Примечание редактораОтдавая эти бумаги без поправки на суд случайного читателя, Редактор ощущает все же свой гражданский долг в предупреждении некоторых невольно возникающих мыслей. Первая заключается в том, что Зиновий Кр-ский волею Всевышнего был человек еврейского происхождения, издатель может подтвердить это со всей компетентностью их старой дружбы… Мягкий и уязвимый этот человек со свойственной для него мнительностью придавал слишком большое значение этому расово-этническому факту, тогда как Редактор со всей ответственностью может заявить здесь, что это несущественное национальное различие было в наше цветущее советское время начисто сметено могучим ураганом и расплавлено в горниле классовой борьбы. Примеры тому, как лица этой нередкой национальности выдвигались в первые ряды управленческого аппарата и творческого авангарда, могут быть приведены не только из времени исторических перемен, но даже и из новейшего времени, например, Аркадий Райкин. И если принимались вынужденно какие-нибудь меры для того, чтобы ограничить поток этих лиц, то каждый раз эти меры были вызваны особенностями международного положения, остававшегося напряженным, или требованиями момента. Таким образом, факты, могущие отразиться в записках Зиновия К., хотя и не носят следов недостоверности, но каждый раз окрашены личной эмоцией и непониманием текущего момента, которому он как личность должен был бы сознательно подчиниться.

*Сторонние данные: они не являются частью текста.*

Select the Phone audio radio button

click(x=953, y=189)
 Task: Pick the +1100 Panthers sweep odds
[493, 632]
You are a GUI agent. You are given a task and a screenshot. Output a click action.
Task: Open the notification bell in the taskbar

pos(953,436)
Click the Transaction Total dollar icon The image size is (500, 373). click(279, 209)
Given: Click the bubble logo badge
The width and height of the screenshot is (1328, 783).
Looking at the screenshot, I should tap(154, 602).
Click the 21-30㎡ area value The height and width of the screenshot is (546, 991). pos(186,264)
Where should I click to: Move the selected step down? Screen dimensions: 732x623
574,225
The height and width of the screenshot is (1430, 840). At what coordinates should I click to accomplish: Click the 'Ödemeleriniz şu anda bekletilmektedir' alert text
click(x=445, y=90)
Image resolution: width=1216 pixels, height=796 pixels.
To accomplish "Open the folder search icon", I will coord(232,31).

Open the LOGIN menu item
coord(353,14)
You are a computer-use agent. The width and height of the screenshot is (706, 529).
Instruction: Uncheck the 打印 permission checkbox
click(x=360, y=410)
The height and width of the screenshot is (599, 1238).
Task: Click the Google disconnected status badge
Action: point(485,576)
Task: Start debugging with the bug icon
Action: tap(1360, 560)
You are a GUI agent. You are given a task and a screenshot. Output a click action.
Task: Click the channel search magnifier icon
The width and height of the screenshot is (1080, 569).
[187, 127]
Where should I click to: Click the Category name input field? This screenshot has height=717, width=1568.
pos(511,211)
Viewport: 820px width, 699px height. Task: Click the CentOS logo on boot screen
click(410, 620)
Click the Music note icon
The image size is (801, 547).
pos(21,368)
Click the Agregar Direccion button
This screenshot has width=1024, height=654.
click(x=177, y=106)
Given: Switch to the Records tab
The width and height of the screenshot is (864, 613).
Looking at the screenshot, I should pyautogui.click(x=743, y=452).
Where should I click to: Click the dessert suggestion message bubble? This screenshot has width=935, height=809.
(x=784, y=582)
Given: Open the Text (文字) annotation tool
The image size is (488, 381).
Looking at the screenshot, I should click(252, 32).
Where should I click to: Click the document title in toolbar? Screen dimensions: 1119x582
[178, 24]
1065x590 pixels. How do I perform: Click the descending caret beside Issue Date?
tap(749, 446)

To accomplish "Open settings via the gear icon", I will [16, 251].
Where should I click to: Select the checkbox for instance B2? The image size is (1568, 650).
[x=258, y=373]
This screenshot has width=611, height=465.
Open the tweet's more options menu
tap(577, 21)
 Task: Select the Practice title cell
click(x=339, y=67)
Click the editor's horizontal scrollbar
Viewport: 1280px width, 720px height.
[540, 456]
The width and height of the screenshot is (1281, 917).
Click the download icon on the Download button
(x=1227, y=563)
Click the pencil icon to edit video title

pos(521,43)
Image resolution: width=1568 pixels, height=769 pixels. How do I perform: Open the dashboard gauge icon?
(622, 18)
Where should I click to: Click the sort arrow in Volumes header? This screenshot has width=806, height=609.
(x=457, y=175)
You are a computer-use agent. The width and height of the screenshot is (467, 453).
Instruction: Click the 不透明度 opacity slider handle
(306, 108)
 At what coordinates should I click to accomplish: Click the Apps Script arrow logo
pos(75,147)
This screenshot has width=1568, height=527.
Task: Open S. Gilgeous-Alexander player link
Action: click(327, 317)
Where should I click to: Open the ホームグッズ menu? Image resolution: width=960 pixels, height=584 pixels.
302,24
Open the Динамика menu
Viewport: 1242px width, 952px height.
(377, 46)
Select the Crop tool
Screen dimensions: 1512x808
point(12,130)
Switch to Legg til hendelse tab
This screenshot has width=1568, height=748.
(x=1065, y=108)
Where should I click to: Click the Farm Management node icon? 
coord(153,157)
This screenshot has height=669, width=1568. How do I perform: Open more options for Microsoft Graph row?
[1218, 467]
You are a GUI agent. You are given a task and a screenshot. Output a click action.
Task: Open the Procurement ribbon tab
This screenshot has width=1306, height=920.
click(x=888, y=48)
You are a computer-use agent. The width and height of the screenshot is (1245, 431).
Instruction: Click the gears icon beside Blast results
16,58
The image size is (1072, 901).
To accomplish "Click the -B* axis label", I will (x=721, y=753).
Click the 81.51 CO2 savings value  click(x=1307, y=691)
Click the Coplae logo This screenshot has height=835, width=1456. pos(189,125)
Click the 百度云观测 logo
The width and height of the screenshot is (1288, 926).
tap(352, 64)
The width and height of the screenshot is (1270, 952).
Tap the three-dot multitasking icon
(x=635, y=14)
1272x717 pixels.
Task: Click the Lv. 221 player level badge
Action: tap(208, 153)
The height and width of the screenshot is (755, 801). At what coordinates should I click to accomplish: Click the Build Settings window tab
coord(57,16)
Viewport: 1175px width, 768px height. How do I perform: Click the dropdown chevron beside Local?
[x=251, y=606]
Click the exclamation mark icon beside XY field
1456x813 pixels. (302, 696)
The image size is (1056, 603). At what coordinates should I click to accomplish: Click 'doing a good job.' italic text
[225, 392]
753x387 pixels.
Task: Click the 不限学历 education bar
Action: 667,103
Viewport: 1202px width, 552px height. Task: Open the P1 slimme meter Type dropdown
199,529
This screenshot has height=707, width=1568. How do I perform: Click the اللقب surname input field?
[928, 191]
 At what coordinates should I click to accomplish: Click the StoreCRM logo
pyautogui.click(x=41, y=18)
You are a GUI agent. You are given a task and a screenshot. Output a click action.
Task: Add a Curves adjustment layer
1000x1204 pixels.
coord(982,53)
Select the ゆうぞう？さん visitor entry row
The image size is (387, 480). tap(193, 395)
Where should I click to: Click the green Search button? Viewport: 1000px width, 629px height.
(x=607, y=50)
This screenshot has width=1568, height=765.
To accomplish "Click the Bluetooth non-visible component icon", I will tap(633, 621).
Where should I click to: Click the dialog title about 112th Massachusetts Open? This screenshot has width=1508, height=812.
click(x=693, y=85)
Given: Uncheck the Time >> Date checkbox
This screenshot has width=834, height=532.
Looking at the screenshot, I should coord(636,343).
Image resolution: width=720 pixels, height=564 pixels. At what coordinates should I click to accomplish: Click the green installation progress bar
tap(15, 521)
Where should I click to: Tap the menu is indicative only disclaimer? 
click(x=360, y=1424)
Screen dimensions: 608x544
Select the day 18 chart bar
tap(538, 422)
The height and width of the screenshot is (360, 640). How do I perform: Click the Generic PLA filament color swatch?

Однако, оставаясь в полном смысле «маленьким человеком», автор этих записок не мог подняться над своими чисто личными, человеческими обидами и проглядел большие исторические победы народов в их движении к национальной независимости в странах Индии и порабощенного Востока (сюда можно включить и Африку).
То же можно будет сказать и в дальнейшем, в отношении армейской службы, которая для всякого молодого человека призывного возраста служит источником славных боевых воспоминаний и закалки на всю жизнь.
Что же касается упомянутого здесь тогдашнего мимолетного националистического движения, то это были некоторые ошибки способных и вполне благонадежных молодых людей, которые идеализировали проклятое прошлое в некоторых достойных критики областях (что и отмечалось прессой в достаточно мягкой и тактичной форме), но зато верили в славное прошлое, наилучшее настоящее и счастливое будущее своей Родины, настоятельно призывая к порядку и твердой воле, а также к очищению нашей литературы от всего прогнившего и либерального, что уже давно не нужно народу. Движение это вовсе не преследовалось, и молодые люди, к нему примкнувшие, занимали самое видное положение в нашем обществе, что само по себе является знаком благополучного положения и должной свободы для разных оттенков мысли, если она не выходит за рамки здорового отношения к своему патриотическому долгу. Что же касается выражения «целовальник зада», то Редактор склонен отнести его всецело к издержкам грубого стиля.